→ **Exercise aim**
Write out an exact copy of the line containing "You are a computer-use" and all lines that follow it in the data below, leaving out pictures.

→ **Data to examine**

══════════

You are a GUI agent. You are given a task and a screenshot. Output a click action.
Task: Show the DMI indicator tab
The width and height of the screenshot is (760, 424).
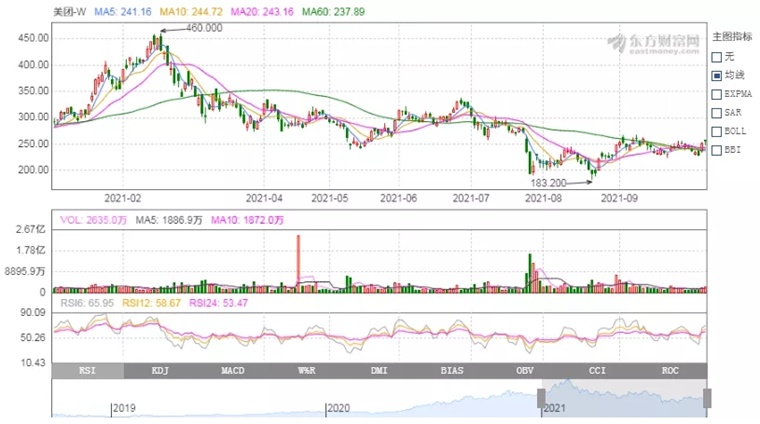click(379, 371)
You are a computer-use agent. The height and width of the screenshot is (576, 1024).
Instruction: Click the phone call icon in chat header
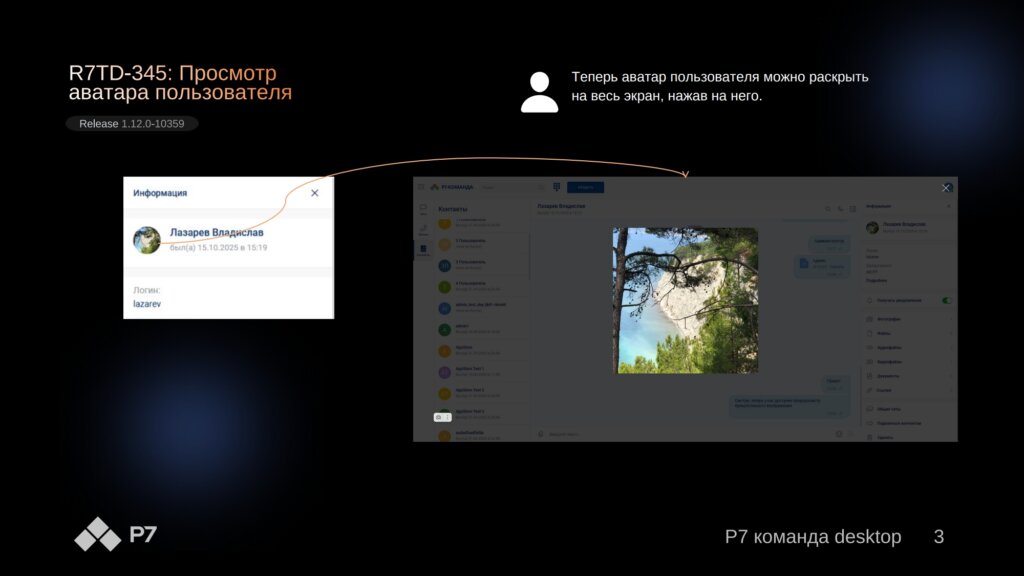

══════════

→ **Solution for this task**
You are a computer-use agent. The height and width of the screenshot is (576, 1024).
Instruction: Click the phone call icon in chat header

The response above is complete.